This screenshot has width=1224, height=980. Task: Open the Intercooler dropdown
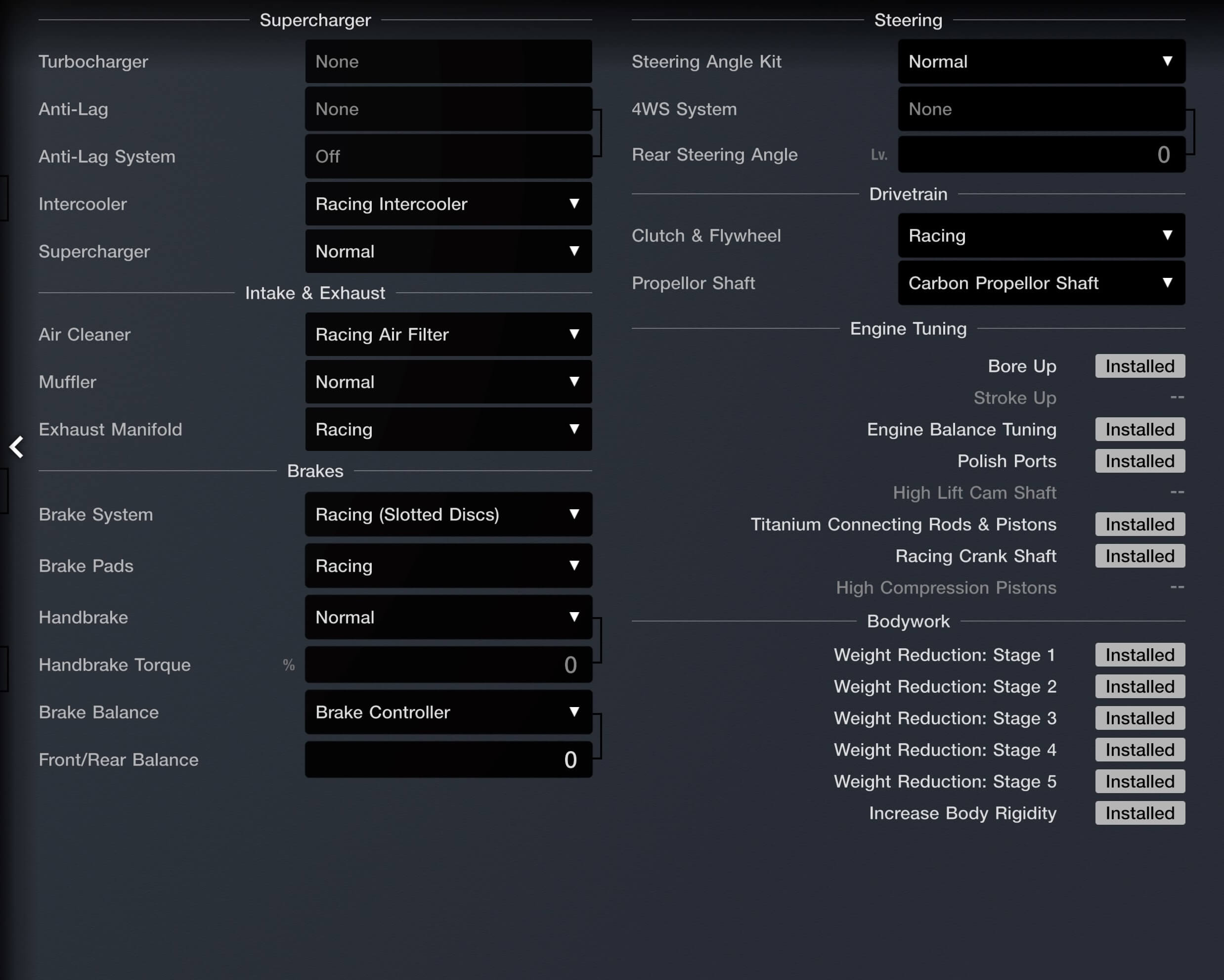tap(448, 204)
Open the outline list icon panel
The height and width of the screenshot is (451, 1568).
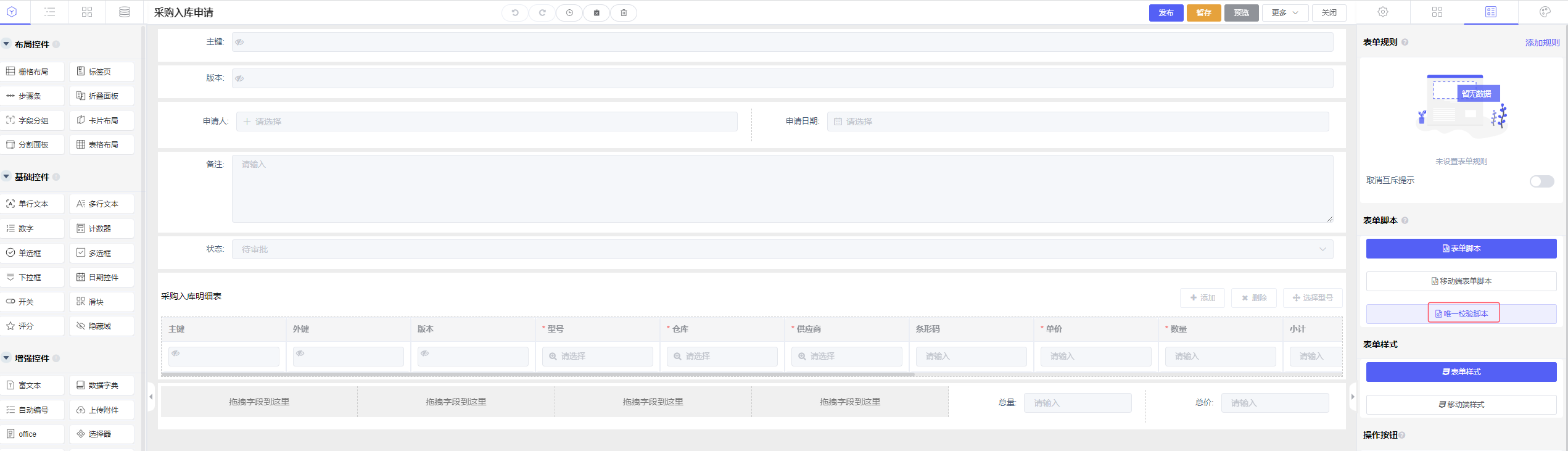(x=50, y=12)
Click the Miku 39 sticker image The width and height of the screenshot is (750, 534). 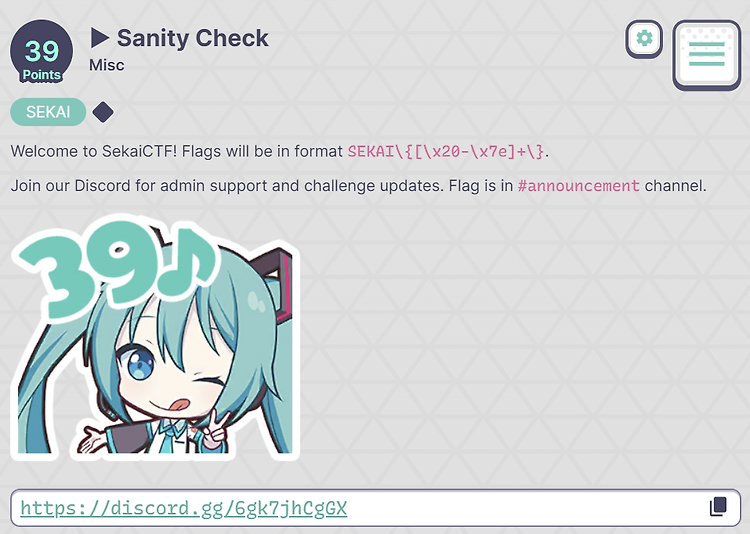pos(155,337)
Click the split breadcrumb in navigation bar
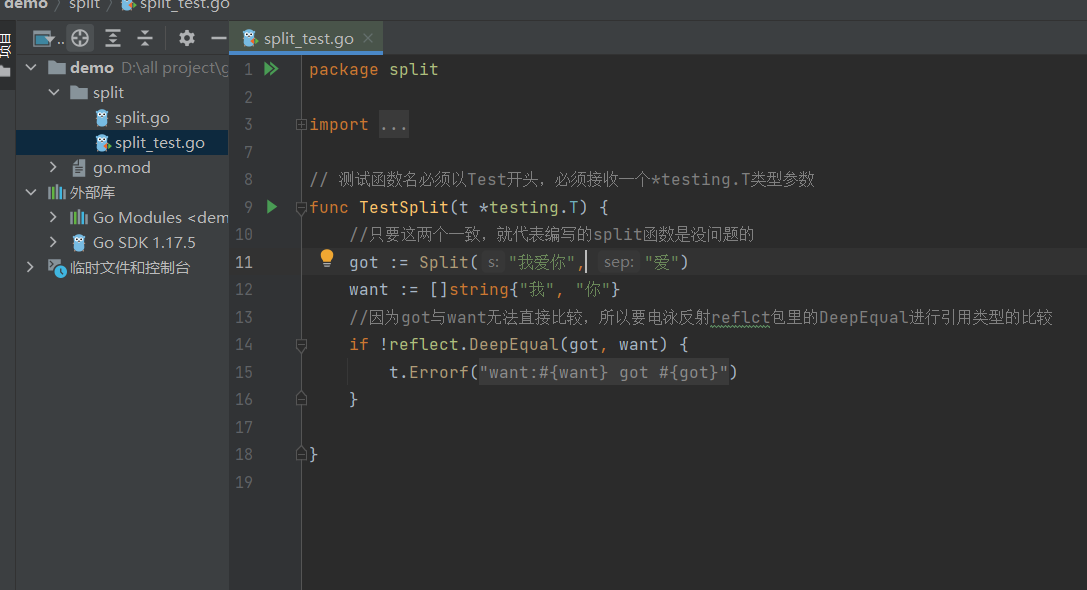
☆ ☆ ☆ ☆ ☆
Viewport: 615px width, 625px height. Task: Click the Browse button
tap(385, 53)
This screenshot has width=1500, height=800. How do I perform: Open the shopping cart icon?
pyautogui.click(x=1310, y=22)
☆ ☆ ☆ ☆ ☆
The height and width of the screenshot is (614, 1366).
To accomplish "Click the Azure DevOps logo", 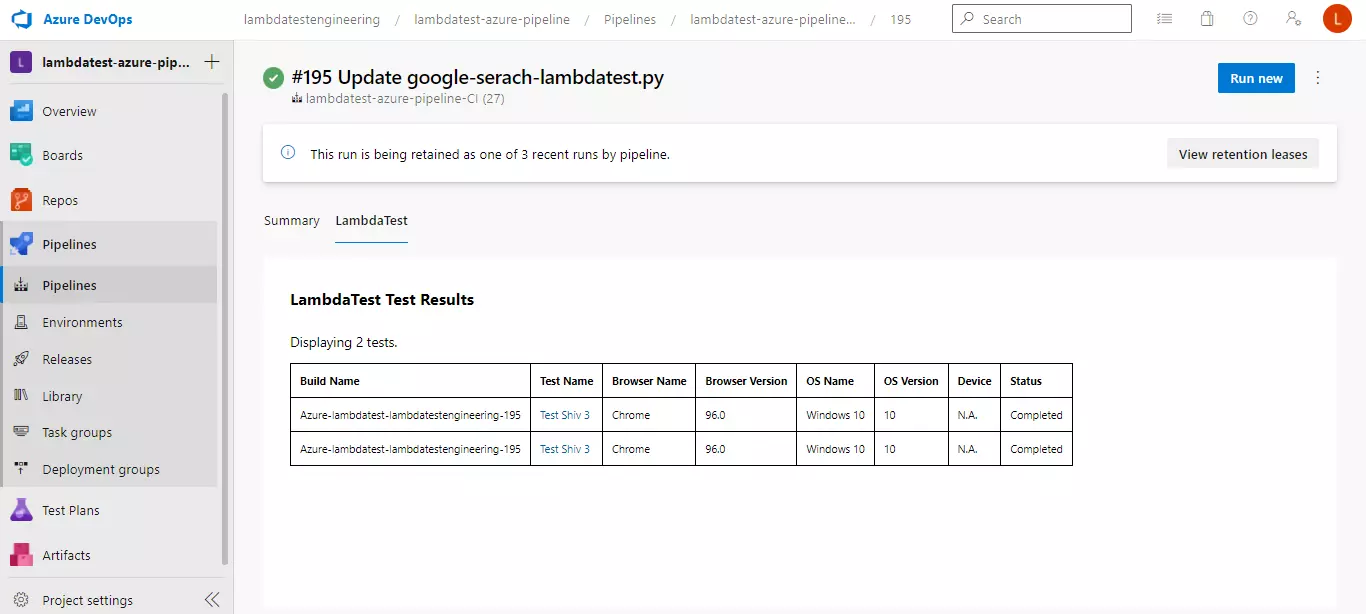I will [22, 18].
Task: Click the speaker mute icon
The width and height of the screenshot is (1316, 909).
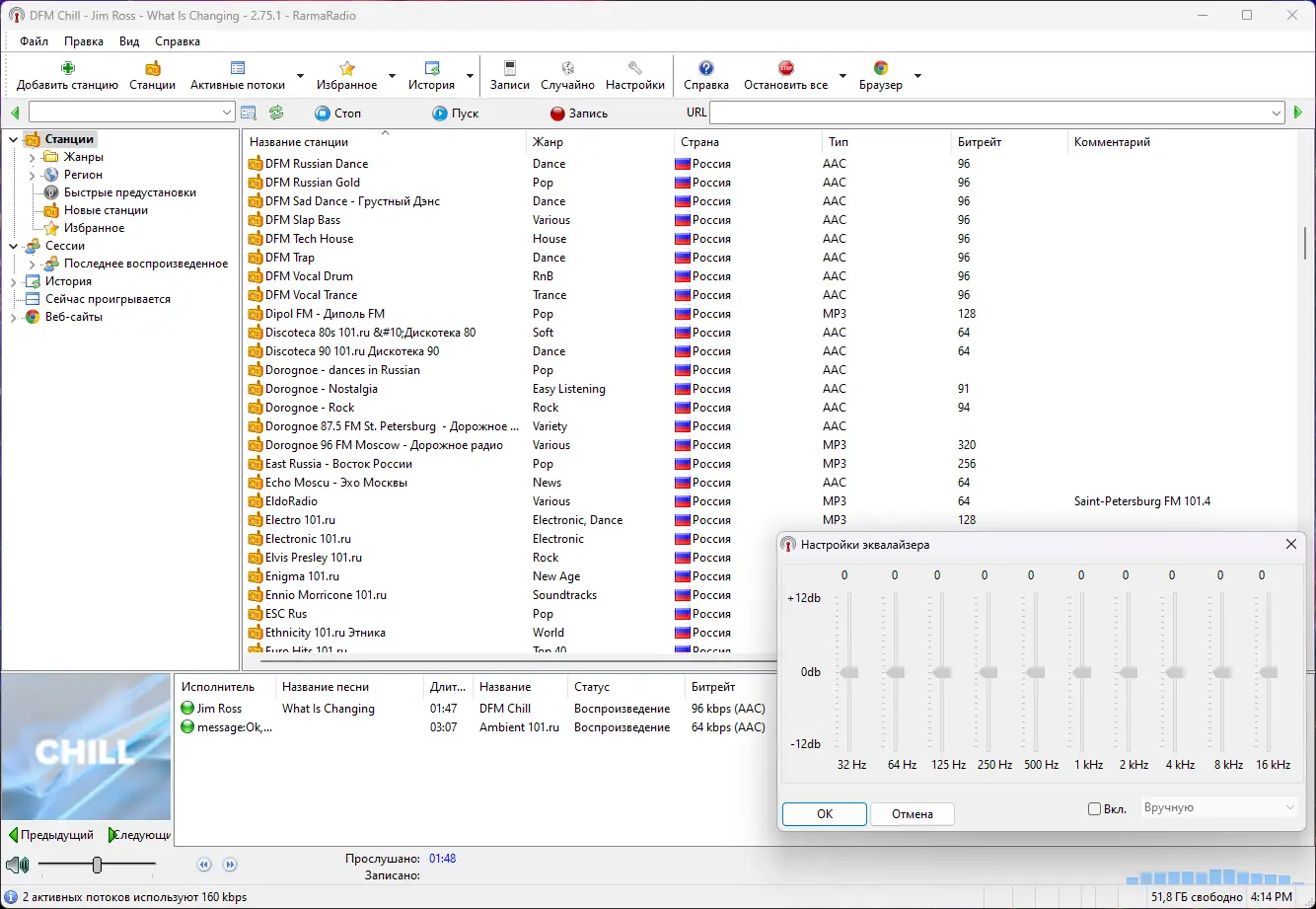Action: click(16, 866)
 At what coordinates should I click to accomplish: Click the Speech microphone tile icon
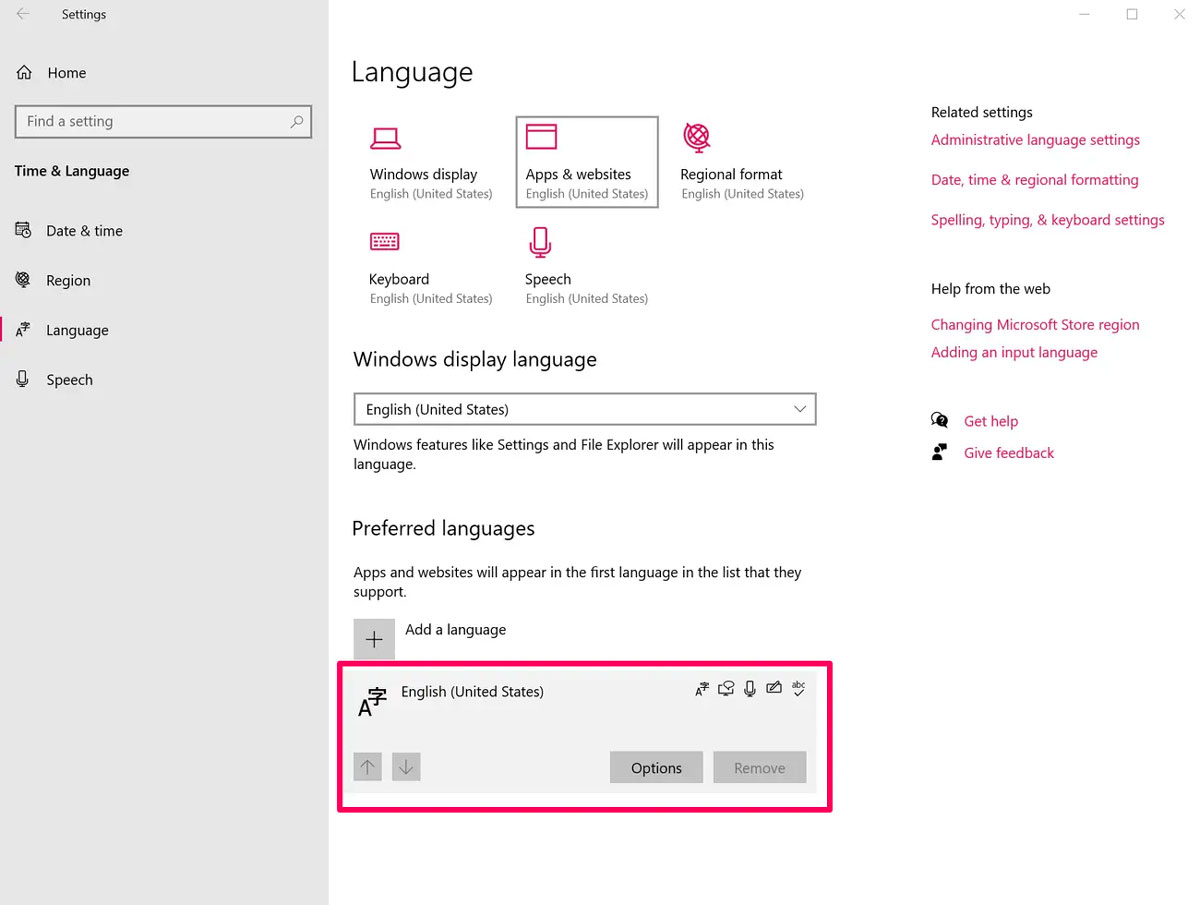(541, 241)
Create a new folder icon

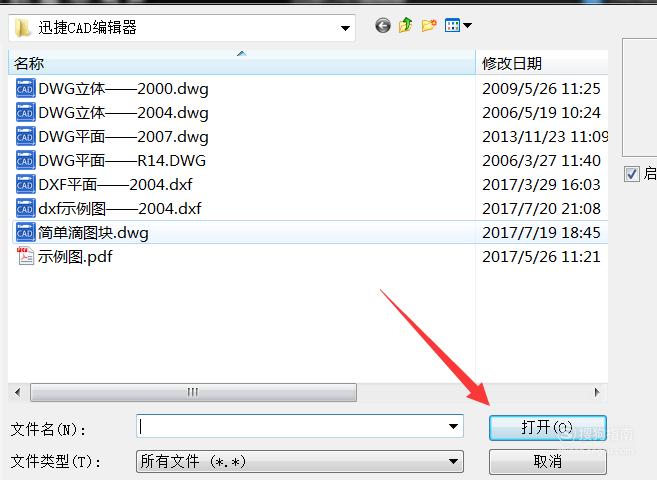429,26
☆ ☆ ☆ ☆ ☆
__Directive__.
Put the rows from the line containing "Viewport: 615px width, 625px" through the line containing "pyautogui.click(x=1310, y=22)", inclusive, into a numbered list, leaving out any blank lines.

__Full solution__.
1. Viewport: 615px width, 625px height. Task: Click the Browse button
2. tap(385, 53)
3. This screenshot has width=1500, height=800. How do I perform: Open the shopping cart icon?
4. pyautogui.click(x=1310, y=22)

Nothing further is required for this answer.